Greater horned baboon

Scientific classification
- Kingdom: Animalia
- Phylum: Arthropoda
- Subphylum: Chelicerata
- Class: Arachnida
- Order: Araneae
- Infraorder: Mygalomorphae
- Family: Theraphosidae
- Genus: Ceratogyrus
- Species: C. brachycephalus
- Binomial name: Ceratogyrus brachycephalus Hewitt, 1919

= Ceratogyrus brachycephalus =

- Authority: Hewitt, 1919

Species of spider

Ceratogyrus brachycephalus (greater horned baboon tarantula) is an old world terrestrial tarantula that grows to a legspan of up to 5 inches (12 cm).

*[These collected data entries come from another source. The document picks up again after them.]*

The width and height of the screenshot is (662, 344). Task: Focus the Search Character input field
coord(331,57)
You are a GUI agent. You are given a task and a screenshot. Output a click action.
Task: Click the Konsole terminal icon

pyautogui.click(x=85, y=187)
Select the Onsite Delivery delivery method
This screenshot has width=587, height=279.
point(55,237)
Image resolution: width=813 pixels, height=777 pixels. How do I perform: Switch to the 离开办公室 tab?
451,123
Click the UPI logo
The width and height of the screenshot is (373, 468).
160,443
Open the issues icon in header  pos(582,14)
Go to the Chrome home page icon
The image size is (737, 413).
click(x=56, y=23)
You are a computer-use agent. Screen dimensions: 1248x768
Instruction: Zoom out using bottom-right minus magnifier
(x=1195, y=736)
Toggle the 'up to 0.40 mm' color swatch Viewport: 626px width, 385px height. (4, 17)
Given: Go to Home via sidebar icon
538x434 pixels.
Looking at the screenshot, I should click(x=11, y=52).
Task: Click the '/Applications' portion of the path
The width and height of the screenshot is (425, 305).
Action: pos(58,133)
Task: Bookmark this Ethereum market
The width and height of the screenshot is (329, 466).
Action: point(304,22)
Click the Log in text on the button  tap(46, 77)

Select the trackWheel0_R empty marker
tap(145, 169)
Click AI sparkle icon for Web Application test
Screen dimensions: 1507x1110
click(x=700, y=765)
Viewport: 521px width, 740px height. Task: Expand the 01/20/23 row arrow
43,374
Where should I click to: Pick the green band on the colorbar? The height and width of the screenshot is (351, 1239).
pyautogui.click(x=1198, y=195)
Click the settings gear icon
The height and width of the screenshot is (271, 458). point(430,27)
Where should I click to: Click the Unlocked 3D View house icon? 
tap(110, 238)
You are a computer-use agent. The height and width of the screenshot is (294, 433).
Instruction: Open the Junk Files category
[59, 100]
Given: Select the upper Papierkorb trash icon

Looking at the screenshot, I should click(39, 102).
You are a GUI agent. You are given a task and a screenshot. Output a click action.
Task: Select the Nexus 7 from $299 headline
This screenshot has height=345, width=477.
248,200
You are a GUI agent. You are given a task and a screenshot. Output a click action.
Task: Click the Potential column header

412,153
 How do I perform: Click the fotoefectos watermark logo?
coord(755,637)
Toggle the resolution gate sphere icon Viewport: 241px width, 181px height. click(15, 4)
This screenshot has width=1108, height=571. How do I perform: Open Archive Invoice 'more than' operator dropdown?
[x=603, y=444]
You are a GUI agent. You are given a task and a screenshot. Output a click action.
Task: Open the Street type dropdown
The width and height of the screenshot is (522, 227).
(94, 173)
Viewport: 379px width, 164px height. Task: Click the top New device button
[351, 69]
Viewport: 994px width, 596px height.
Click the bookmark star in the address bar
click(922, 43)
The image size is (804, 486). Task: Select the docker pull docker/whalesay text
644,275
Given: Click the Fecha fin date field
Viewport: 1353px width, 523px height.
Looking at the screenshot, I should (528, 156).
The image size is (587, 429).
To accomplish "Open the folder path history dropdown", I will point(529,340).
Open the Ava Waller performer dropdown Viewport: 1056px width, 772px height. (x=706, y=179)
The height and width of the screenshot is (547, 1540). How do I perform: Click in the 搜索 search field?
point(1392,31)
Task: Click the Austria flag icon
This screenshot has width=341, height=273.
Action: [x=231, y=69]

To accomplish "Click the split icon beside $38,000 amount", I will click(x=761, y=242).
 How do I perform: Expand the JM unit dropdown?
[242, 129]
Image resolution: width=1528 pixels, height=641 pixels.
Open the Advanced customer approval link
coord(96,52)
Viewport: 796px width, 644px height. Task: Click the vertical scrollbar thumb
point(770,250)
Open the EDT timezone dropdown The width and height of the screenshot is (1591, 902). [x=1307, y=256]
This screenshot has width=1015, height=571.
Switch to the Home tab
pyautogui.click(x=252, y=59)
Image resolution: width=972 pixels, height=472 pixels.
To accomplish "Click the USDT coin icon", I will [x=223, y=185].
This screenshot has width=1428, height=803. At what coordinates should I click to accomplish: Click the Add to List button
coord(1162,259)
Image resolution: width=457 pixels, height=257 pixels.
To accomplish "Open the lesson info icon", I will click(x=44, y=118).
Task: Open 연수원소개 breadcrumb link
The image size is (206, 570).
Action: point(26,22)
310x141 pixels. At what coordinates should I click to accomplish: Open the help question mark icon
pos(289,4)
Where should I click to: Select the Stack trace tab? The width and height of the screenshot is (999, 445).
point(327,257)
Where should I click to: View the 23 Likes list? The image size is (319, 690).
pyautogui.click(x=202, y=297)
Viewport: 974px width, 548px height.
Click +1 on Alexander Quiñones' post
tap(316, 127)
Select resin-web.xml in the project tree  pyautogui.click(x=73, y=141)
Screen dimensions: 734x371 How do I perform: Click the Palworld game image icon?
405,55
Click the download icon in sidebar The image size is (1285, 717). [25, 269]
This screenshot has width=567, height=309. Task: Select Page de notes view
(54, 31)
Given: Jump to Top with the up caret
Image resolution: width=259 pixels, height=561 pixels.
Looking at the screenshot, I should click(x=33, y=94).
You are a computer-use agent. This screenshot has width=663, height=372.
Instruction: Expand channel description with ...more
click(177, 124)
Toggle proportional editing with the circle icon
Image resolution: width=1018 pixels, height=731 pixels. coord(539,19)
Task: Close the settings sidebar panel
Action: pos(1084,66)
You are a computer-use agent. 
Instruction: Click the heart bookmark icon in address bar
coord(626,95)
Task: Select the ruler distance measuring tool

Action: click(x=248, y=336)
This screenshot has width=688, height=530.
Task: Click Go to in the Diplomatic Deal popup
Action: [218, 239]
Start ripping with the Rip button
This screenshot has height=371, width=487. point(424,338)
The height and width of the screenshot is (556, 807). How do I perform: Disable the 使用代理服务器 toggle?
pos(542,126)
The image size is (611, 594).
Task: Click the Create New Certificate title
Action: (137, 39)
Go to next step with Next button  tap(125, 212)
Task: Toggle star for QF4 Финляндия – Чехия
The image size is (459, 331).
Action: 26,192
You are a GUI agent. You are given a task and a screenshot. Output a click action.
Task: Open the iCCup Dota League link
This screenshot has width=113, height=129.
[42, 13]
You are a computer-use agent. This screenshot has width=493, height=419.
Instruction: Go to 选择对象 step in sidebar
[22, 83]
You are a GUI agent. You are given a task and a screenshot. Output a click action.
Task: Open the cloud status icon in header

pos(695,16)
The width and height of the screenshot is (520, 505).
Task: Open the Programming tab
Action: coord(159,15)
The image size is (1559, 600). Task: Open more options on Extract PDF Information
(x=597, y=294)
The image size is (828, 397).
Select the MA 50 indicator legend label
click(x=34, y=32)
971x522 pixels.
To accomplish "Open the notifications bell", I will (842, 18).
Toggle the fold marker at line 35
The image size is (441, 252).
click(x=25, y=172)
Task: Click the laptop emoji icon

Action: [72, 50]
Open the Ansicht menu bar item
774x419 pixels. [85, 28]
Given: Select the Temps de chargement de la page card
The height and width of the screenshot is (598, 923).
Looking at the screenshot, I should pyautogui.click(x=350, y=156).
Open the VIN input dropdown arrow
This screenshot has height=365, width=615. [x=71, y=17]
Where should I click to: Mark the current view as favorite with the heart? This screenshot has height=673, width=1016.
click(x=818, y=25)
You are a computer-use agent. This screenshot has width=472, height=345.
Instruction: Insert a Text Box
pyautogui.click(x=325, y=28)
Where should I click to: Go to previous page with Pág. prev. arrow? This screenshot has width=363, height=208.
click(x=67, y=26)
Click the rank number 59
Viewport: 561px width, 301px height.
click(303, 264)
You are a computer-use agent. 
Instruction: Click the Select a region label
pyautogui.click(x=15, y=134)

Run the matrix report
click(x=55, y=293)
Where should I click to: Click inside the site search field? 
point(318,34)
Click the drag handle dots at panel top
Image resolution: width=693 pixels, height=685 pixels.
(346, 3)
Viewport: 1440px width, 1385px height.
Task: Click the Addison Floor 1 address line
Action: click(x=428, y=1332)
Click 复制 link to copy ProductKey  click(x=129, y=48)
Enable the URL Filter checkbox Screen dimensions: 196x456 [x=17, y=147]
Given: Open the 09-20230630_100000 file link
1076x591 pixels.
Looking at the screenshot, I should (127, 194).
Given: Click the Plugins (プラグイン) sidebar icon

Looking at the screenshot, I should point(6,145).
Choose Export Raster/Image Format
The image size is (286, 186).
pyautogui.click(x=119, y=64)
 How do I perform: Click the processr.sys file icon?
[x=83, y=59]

The common name comes from the "horn", or protuberance, on the carapace.

==Distribution==
C. brachycephalus is found in Botswana, Zimbabwe and South Africa.

==Pet tarantula==
Ceratogyrus brachycephalus is a relatively common tarantula for hobbyists to keep. It prefers to burrow, but in the absence of substrate to burrow it will web and make web "tunnels". This species is extremely fast and aggressive; care must be taken when performing tank upkeep. Some people surmise that what is commonly called C. brachycephalus in the pet trade might actually be Ceratogyrus sanderi, or maybe a hybrid.